An Improved Statistical-Dynamical Downscaling Scheme and its Application to the Alpine Precipitation Climatology
- Cite this article as:
- Fuentes, U. & Heimann, D. Theor Appl Climatol (2000) 65: 119. doi:10.1007/s007040070038
- 196 Downloads
An improved statistical-dynamical downscaling method for the regionalization of large-scale climate analyses or simulations is introduced. The method is based on the disaggregation of a multi-year time-series of large-scale meteorological data into multi-day episodes of quasi-stationary circulation. The episodes are subsequently grouped into a defined number of classes. A regional model is used to simulate the evolution of weather during the most typical episode of each class. These simulations consider the effects of the regional topography. Finally, the regional model results are statistically weighted with the climatological frequencies of the respective circulation classes in order to provide regional climate patterns.

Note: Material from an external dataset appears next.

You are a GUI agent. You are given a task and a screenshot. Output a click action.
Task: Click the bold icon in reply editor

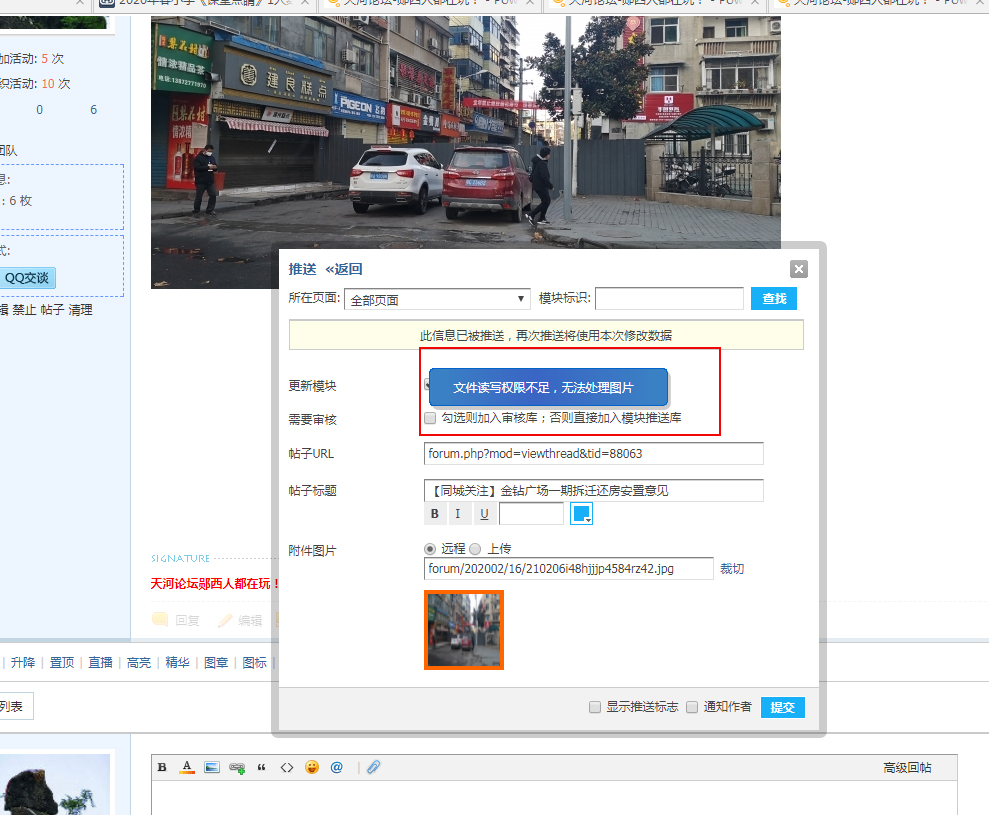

The statistical-dynamical downscaling procedure is applied to large-scale analyses for a 12-year climate period 1981–1992. The performance of the new method is demonstrated for winter precipitation in the Alpine region. With the help of daily precipitation analyses it was possible to validate the results and to assess the different sources of errors. It appeared that the main error originates from the regional model, whereas the error of the procedure itself was relatively unimportant.
This new statistical-dynamical downscaling method turned out to be an efficient alternative to the commonly used method of nesting a regional model continuously within a general circulation model (dynamical downscaling).